Credit:  By Kathie Durbin, Columbian Staff Reporter, The Columbian, www.columbian.com 18 November 2011 ~~

Investors in a proposed wind farm in coastal Pacific County say the U.S. Fish and Wildlife Service is largely to blame for their decision last week to terminate the $4 million project after four years of planning and studies.

But an agency official says the five public utilities backing the proposed 82-megawatt Radar Ridge project failed to understand the environmental review process the service was required to follow in considering a project that could affect the threatened marbled murrelet, a rare seabird that nests in old-growth forests near the ocean.

Mike Baker, vice president of Energy Northwest, the Tri-Cities-based energy consortium that led the effort to get the wind farm permitted, said in a statement, “A tremendous amount of work has been poured into this project by the participants … to make this a viable, beneficial energy resource for our members.”

“We are disappointed development could not continue, but the permitting framework U.S. Fish and Wildlife Service imposed on us … was untenable,” Baker said. Among other things, he said, the agency proposed an alternative for consideration in the project’s environmental impact statement that would have required shutting down the wind turbines during daylight hours for 6[ ] months of the year, during the murrelet’s nesting season.

That alternative also would have granted the project only a five-year permit, making it difficult to obtain financing, said Doug Miller of Pacific County Public Utility District No. 2, one of four coastal PUDs that invested in Radar Ridge. Miller said the project would have given a boost to the county’s economy with 200 jobs during construction and provided a green energy option for the utility’s customers.

Baker conceded that the service had warned up front that obtaining a federal permit for the project “would not be easy, quick or cheap” because of the presence of nesting murrelets in the area.

“They were right,” he said. “However, we expected the conditions for the permit to be reasonable and based on the science. They were not.”

On the contrary, said Ken Berg, project leader for the Fish and Wildlife Service. He said his agency had worked closely with the investors since 2008, but they failed to understand the challenge of permitting a wind farm in close proximity to a federally listed threatened species.
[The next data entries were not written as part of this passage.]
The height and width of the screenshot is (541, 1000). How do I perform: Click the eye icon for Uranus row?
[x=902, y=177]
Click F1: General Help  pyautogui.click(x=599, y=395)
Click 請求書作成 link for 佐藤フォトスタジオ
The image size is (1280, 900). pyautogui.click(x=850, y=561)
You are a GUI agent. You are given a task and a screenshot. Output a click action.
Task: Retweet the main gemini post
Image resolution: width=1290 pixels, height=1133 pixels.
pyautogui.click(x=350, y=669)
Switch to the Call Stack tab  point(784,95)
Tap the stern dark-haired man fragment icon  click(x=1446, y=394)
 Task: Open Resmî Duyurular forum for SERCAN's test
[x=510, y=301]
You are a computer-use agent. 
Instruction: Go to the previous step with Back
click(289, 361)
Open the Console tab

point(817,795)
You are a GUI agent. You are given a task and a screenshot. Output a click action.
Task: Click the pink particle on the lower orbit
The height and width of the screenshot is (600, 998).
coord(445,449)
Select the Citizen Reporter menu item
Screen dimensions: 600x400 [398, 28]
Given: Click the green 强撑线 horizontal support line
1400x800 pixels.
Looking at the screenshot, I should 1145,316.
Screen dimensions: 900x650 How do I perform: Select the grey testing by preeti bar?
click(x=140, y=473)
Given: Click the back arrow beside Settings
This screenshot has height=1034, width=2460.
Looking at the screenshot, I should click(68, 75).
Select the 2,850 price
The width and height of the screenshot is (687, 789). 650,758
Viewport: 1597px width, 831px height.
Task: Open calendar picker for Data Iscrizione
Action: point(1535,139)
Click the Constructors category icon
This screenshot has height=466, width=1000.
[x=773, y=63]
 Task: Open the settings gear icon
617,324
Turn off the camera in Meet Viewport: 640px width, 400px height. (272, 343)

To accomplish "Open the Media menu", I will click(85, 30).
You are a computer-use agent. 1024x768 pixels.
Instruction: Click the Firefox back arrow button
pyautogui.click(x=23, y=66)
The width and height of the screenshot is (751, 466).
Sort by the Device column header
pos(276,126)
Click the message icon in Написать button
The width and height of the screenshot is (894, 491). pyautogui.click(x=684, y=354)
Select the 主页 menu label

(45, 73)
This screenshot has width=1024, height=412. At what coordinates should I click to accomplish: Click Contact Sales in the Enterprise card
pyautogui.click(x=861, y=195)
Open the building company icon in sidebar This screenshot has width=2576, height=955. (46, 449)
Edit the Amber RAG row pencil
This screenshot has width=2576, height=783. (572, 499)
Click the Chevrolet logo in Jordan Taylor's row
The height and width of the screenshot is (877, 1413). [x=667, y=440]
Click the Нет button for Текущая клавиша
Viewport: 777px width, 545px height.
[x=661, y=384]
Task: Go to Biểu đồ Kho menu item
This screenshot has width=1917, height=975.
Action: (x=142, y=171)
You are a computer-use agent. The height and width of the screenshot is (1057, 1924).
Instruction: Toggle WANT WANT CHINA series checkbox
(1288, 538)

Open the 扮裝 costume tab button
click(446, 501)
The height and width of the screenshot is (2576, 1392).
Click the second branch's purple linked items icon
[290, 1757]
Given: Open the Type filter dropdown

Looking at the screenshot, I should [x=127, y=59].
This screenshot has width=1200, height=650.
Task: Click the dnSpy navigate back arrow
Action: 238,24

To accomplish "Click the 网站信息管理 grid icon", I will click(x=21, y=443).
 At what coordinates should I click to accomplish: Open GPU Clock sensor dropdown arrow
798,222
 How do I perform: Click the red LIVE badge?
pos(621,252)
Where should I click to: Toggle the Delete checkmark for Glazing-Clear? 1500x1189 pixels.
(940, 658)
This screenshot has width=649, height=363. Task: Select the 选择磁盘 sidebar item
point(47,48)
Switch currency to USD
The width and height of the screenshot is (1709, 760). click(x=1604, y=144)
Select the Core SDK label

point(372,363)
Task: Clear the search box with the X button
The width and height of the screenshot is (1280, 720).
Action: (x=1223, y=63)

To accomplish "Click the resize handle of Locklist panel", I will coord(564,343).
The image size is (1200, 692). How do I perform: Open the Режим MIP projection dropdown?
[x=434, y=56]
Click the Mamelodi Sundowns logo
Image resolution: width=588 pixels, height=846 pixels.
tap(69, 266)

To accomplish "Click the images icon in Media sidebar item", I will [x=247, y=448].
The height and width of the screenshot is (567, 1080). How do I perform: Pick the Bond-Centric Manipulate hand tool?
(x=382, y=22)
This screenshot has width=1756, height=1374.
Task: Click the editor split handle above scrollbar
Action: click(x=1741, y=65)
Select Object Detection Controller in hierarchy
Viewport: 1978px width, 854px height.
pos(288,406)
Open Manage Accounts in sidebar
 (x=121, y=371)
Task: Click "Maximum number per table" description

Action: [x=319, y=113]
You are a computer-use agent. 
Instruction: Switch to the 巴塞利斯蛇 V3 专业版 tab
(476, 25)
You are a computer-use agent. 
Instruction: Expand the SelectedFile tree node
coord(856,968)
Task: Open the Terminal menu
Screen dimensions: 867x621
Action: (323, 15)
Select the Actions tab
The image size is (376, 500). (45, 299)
“I’m disappointed that they decided to cancel the project because we had worked very long and hard with them to make it a success,” Berg said Thursday. “Unfortunately, they picked the most challenging site in Southwest Washington for the first commercial wind energy project.”

Berg said Energy Northwest initially approached the service in the fall of 2008 and said it needed a permit in six months. He suggested the utility find another site.

Berg said Energy Northwest did not understand under the National Environmental Policy Act, the service was required to identify a range of options for a project, send them out for public comment, and then choose one option or a blend of options as the basis for making a formal decision to issue a permit.

“We have not decided what the permit would look like if we issued one,” he said. “What they call permit conditions” – such as identifying when the turbines would be allowed to operate – “are just concepts that we shared with them. We were in the process of developing the environmental impact statement when they stopped funding it” in August.

“They wanted us to guarantee that the final EIS would not include any more conditions,” he said. “Due to the economics of the wind market, they made it clear that unless we rubber-stamped their application, they couldn’t go forward with the project.”

Berg said he had spent more time on the Radar Ridge project than on any other in the past three years.

“It’s important to do wind energy right,” he said. “We knew this was a precedent-setting project for everyone.”

Source:  By Kathie Durbin, Columbian Staff Reporter, The Columbian, www.columbian.com 18 November 2011

This article is the work of the source indicated. Any opinions expressed in it are not necessarily those of National Wind Watch.

The copyright of this article resides with the author or publisher indicated. As part of its noncommercial educational effort to present the environmental, social, scientific, and economic issues of large-scale wind power development to a global audience seeking such information, National Wind Watch endeavors to observe “fair use” as provided for in section 107 of U.S. Copyright Law and similar “fair dealing” provisions of the copyright laws of other nations. Send requests to excerpt, general inquiries, and comments via e-mail.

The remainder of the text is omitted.